Aujourd’hui, j’ai l’impression qu’il est plus intéressant de suivre la chute de l’industrie musicale que d’écouter des disques.
Mais c’est également vrai pour notre civilisation qui est un véritable naufrage, c’est Rome ce qu’on est en train de vivre, qu’on laisse la place aux Rebeu ou aux Chinois mais l’Europe, il faut qu’elle dégage, qu’on fasse un énorme parking à la place de la France. Aujourd’hui pour susciter de l’envie tu es obligé de sombrer dans le pathétique, c’est le syndrome Lady Gaga : faut en faire des caisses pour vendre des disques. Là on en est à Lady Gaga, la barre est haute, c’est quoi l’étape suivante ? Des mecs qui se foutent des plumes dans le cul ? Qui avalent des sabres en pétant pour essayer d’éveiller une lueur d’excitation chez l’auditeur over blasé, avec la complicité de tout le monde et de cette presse qui n’a pas su faire son boulot. Prends dix chroniques, change les titres et les pochettes : tout est interchangeable. Il faut le dire : la presse musicale française, c’est le degré zéro du journalisme. En Angleterre ou aux États-Unis, le journaliste musical est investi d’une mission, il prend son travail au sérieux.

C’est pour cela que personne en France n’a critiqué l’album d’Uffie. C’est le NME qui s’en est chargé en lui foutant un zéro.

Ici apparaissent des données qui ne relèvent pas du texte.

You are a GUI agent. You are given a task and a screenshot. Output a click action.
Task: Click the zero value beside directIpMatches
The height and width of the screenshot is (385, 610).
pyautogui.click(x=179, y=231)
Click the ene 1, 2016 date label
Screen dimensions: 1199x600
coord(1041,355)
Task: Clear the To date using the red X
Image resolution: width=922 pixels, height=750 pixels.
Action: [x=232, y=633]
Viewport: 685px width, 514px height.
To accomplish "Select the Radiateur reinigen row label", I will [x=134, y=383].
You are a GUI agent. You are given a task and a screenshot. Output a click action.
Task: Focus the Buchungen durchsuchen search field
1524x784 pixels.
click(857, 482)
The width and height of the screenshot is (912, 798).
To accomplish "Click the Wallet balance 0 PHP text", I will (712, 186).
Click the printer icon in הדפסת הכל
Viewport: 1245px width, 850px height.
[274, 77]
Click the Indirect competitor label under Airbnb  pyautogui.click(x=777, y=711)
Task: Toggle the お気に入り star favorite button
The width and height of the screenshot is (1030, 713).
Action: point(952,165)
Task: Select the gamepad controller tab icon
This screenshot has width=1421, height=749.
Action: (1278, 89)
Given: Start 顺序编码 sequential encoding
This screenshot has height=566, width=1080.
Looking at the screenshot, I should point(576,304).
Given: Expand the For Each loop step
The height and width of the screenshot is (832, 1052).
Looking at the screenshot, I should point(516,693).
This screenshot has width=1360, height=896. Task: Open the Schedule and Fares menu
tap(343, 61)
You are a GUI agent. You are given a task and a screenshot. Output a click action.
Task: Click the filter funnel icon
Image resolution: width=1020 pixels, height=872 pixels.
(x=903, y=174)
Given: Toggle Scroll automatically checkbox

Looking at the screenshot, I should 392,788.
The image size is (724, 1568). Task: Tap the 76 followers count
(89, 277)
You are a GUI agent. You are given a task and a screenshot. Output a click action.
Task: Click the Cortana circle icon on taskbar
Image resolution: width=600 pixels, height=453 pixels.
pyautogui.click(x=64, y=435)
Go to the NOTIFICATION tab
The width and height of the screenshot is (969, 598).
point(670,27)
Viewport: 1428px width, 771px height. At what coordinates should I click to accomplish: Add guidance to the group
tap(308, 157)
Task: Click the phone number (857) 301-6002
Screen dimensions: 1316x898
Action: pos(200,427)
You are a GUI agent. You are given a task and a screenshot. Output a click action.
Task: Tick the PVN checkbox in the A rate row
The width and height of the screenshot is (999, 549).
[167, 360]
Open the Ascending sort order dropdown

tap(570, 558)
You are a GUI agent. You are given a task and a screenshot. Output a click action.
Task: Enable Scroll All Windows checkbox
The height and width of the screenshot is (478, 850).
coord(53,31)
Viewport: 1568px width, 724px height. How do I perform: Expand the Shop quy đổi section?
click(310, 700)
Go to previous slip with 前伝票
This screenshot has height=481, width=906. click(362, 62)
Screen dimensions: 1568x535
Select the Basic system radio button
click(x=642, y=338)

Le journaliste qui tente ça en France il se met en porte-à-faux avec Pedro Winter, Ed Banger et Because, et il va devoir rester chez lui parce qu’il va être tricard de certaines soirées. Les mecs en sont là. C’est très français, les petits privilèges. Je connais les qualités et les défauts des disques que je sors et j’accepte la critique. Mais je sais qu’à l’heure actuelle, ce que je sors c’est ce qu’il y a de mieux avec Pan European, Record Makers ou Tigersushi. Sur les dix meilleurs groupes de rock français, trois sont chez moi : Cheveu, Magnetix, Frustration. Dans le lot tu peux rajouter Poni Hoax, Marvin, Turzi, puis dans une certaine mesure Aqua Nebula Oscillator, peut-être Adam Kesher et Hush Puppies. Les journalistes ne comprennent pas la nécessité qu’il y a à soutenir une scène locale, à dire du bien de Turzi, Poni Hoax ou Zombie Zombie… Parce que face à cette énorme culture mainstream dégueulasse il faut être dans la contre-culture, et s’il n’y a pas de contre-proposition, ça devient du fascisme.